С Грецией было иначе. «Британия должна быть ведущей средиземноморской державой», – сказал Черчилль, ожидая, что маршал Сталин позволит ему первым заговорить о Греции. Сталин не возражал, и Черчилль продолжил. Поскольку американцев «такое соглашение может шокировать», он сказал, что следует избегать использования термина «сферы влияния» или чего-то подобного. То, что произошло потом, по словам официального биографа Черчилля Мартина Гилберта, «установило политический баланс сил в Восточной Европе и на Балканах на несколько поколений вперед». Премьер-министр полез в карман и достал то, что он позже назвал «пустым документом»: список балканских государств и степени влияния, которое Великобритания и Советский Союз будут оказывать на каждое из них. «Что касается Великобритании и России, – сказал он, – то я предлагаю вам 90 % господства в Румынии в обмен на 90 % в Греции для Великобритании, а в Югославии – по 50 %». Ожидая, пока переводчик переведет это на русский язык, Черчилль взял лист бумаги, нарисовал проценты, а затем протянул рисунок Сталину через стол. Последовала небольшая пауза, затем Сталин нацарапал одобрительную галочку на рисунке и толкнул его обратно через стол. Последовала еще одна пауза, которая несколько затянулась.
Наконец Черчилль прервал молчание вопросом:
– Разве не будет выглядеть циничным то, как беззаботно мы обошлись с этими судьбоносными для миллионов людей вопросами? Сожжем бумагу.

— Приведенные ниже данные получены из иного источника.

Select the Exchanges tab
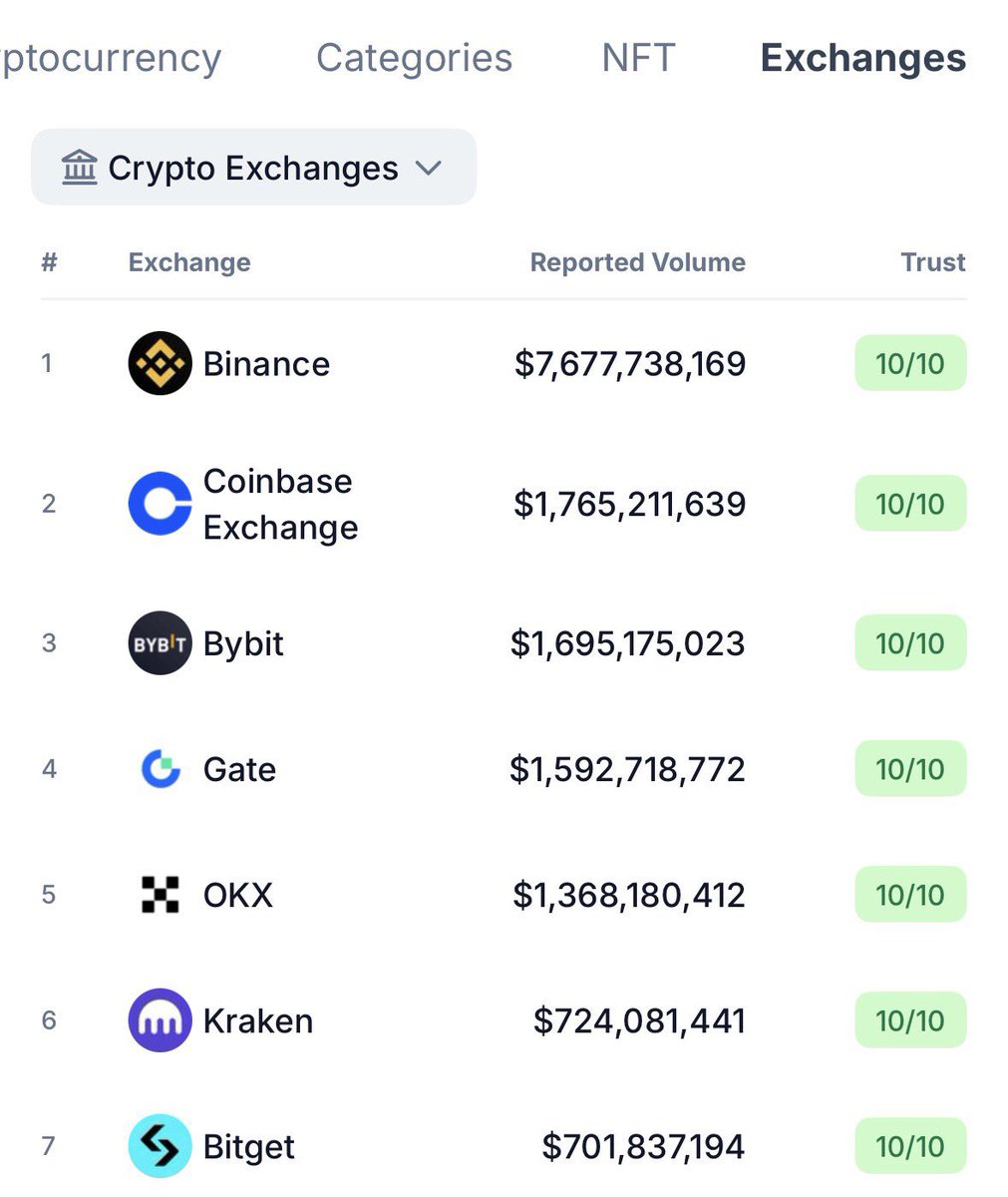The width and height of the screenshot is (1008, 1197). point(862,58)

– Нет, – сказал Сталин. – Сохраните ее.
У польского вопроса не было такого простого решения. Претендентов на польское государство было два. Одним из них были лондонские поляки, лидеры довоенного правительства, которые бежали в Великобританию после падения Польши и стали польским правительством в изгнании. Другими претендентами на престол были люблинские поляки
[263]. Сталин намеревался передвинуть послевоенные границы СССР на запад, чтобы обеспечить буфер против будущего нападения Германии, и люблинские поляки были его любимым инструментом влияния. Они выполнят требования России на границе и будут заботиться о других ее интересах в Польше. Уинстон Черчилль, самый влиятельный голос Запада в польском вопросе, прибыл на Толстовскую конференцию в надежде сделать невозможное и предложить решение, которое удовлетворило бы и лондонских поляков, и люблинских, и, самое главное, Сталина. Рузвельт ясно дал понять, что американские войска после войны отправятся домой как можно скорее, а когда американцы уйдут, то между «белыми снегами Москвы и Белыми Скалами Дувра
[264]» не останется ничего, кроме горстки маленьких разоренных европейских стран и Франции с ее обескровленной армией и сильной коммунистической партией.

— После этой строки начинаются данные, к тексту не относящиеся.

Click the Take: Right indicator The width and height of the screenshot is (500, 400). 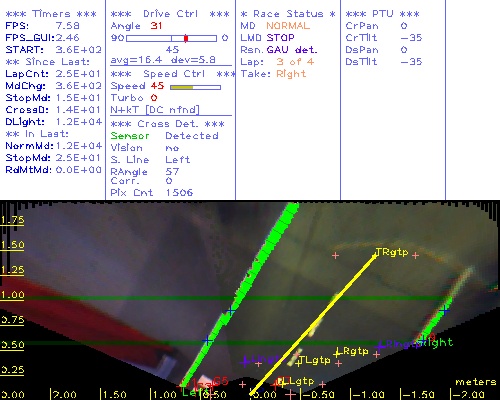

В сложившихся обстоятельствах, заключил Черчилль, лучше подружиться с медведем, чем бросать ему вызов. Двенадцатого октября Иден сообщил Министерству иностранных дел, что «мы с премьер-министром [пытались] убедить маршала Сталина, насколько важно в интересах англо-советских отношений урегулировать польский вопрос прямо сейчас. <…> Поляки из Лондона и Люблина должны договориться о создании нового межпартийного польского правительства. Если они откажутся или не смогут прийти к соглашению, британское и советское правительства, два великих союзника, вынуждены будут сами прийти к разумному урегулированию».
На следующий день, 13 октября, лидер лондонских поляков Станислав Миколайчик, его министр иностранных дел Тадеуш Ромер и председатель Национального совета Польши профессор Станислав Грабский прибыли в Москву для переговоров. Как и Сталин, Миколайчик был крестьянином по происхождению и политиком по профессии. Еще он был реалистом. Он прибыл в Кремль, ожидая, что Сталин потребует от него переговоров с люблинскими поляками, но не ожидал еще одного требования от советского лидера. «Если вы хотите иметь добрые отношения с советским правительством, – сказал он Миколайчику, – вы можете сделать это, только признав линию Керзона». История этой линии восходит к неудачной попытке революционной России в 1920 году распространить марксистскую доктрину в Польше. С помощью французов поляки отбили атаку, и на конференции 1921 года им была отдана большая часть Восточной Польши: 135 тысяч квадратных километров.